Exercise goal:
Return, unchanged, the lines of the records that begin with the line containing "How do I perform: Click" and continue through the end of the records.

Task material:

┄┄┄┄┄┄

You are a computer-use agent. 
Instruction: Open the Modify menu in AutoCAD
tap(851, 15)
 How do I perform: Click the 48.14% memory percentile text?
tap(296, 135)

┄┄┄┄┄┄

Solution to this exercise:
 How do I perform: Click the 48.14% memory percentile text?
tap(296, 135)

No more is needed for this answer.